▶ **DATA**
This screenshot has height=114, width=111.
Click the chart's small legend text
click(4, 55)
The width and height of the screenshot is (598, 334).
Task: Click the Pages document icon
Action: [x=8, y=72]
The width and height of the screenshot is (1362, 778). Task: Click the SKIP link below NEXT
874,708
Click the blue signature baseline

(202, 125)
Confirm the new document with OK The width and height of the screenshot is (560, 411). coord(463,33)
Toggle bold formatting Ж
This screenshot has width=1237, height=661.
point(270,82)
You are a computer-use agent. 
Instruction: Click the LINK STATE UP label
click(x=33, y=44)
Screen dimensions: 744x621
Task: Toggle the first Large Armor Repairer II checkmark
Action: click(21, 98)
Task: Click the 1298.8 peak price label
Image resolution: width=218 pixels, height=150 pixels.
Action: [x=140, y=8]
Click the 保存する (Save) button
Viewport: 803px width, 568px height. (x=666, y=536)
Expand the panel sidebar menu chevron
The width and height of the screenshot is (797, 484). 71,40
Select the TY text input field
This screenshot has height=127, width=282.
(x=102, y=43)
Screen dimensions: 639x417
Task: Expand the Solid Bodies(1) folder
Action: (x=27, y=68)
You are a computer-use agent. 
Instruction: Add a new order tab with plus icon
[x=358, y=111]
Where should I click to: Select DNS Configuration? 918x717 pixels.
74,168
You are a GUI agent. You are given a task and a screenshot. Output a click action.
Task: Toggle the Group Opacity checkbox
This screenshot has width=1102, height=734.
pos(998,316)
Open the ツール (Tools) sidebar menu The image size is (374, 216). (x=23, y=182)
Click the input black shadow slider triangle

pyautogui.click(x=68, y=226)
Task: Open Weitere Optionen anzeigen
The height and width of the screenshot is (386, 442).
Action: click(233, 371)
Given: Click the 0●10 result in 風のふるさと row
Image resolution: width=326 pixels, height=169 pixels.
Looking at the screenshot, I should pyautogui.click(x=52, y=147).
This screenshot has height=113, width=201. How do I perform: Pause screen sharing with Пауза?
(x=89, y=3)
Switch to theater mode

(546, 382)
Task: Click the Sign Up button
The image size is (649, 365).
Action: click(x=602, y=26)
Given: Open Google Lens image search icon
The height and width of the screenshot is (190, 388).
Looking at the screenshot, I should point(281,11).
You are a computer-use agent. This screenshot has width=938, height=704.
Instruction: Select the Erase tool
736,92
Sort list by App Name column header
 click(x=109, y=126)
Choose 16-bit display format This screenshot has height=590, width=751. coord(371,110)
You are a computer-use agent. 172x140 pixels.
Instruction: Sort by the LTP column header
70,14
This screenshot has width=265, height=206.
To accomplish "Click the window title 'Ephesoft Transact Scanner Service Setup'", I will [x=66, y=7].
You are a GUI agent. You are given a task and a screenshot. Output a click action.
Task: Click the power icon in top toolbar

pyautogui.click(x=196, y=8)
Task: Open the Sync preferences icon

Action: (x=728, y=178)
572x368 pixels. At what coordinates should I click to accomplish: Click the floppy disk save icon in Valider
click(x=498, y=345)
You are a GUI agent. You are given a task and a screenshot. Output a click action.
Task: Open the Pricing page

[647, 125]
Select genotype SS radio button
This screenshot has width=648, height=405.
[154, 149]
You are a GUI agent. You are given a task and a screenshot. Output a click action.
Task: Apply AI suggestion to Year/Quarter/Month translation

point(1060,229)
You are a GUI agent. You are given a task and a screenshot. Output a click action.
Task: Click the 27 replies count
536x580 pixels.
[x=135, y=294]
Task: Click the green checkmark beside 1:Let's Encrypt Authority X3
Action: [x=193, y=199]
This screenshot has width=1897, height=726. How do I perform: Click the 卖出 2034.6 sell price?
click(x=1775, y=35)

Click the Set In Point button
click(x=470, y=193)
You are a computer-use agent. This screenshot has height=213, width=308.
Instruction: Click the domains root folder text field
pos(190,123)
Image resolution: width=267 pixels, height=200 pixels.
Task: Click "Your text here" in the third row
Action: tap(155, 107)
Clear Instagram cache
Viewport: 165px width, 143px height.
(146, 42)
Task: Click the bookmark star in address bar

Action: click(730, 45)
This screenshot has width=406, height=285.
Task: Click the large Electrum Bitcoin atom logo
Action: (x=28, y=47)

▶ **WHAT YOU WILL DO**
Both the line containing "Image resolution: width=326" and the line containing "Task: Click the 27 replies count" belong in the answer. Print them and every line above that falls between them exactly, and no others.

▶ **OUTPUT OF THE EXERCISE**
Image resolution: width=326 pixels, height=169 pixels.
Looking at the screenshot, I should pyautogui.click(x=52, y=147).
This screenshot has height=113, width=201. How do I perform: Pause screen sharing with Пауза?
(x=89, y=3)
Switch to theater mode

(546, 382)
Task: Click the Sign Up button
The image size is (649, 365).
Action: click(x=602, y=26)
Given: Open Google Lens image search icon
The height and width of the screenshot is (190, 388).
Looking at the screenshot, I should point(281,11).
You are a computer-use agent. This screenshot has width=938, height=704.
Instruction: Select the Erase tool
736,92
Sort list by App Name column header
 click(x=109, y=126)
Choose 16-bit display format This screenshot has height=590, width=751. coord(371,110)
You are a computer-use agent. 172x140 pixels.
Instruction: Sort by the LTP column header
70,14
This screenshot has width=265, height=206.
To accomplish "Click the window title 'Ephesoft Transact Scanner Service Setup'", I will [x=66, y=7].
You are a GUI agent. You are given a task and a screenshot. Output a click action.
Task: Click the power icon in top toolbar

pyautogui.click(x=196, y=8)
Task: Open the Sync preferences icon

Action: (x=728, y=178)
572x368 pixels. At what coordinates should I click to accomplish: Click the floppy disk save icon in Valider
click(x=498, y=345)
You are a GUI agent. You are given a task and a screenshot. Output a click action.
Task: Open the Pricing page

[647, 125]
Select genotype SS radio button
This screenshot has width=648, height=405.
[154, 149]
You are a GUI agent. You are given a task and a screenshot. Output a click action.
Task: Apply AI suggestion to Year/Quarter/Month translation

point(1060,229)
You are a GUI agent. You are given a task and a screenshot. Output a click action.
Task: Click the 27 replies count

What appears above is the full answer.